[Stored items]
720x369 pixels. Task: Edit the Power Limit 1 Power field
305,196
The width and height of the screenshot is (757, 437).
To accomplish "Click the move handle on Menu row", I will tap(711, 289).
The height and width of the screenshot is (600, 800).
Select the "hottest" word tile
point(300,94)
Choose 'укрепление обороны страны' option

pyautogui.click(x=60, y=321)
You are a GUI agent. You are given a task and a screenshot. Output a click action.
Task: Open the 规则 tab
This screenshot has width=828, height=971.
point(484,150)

---

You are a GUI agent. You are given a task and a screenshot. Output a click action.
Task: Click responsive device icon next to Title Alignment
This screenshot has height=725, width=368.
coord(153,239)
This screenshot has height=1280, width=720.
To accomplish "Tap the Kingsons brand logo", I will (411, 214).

__Assignment__: Note down each line above where the word "will" occurs.

__Result for this exercise__:
To accomplish "Click the move handle on Menu row", I will tap(711, 289).
To accomplish "Tap the Kingsons brand logo", I will (411, 214).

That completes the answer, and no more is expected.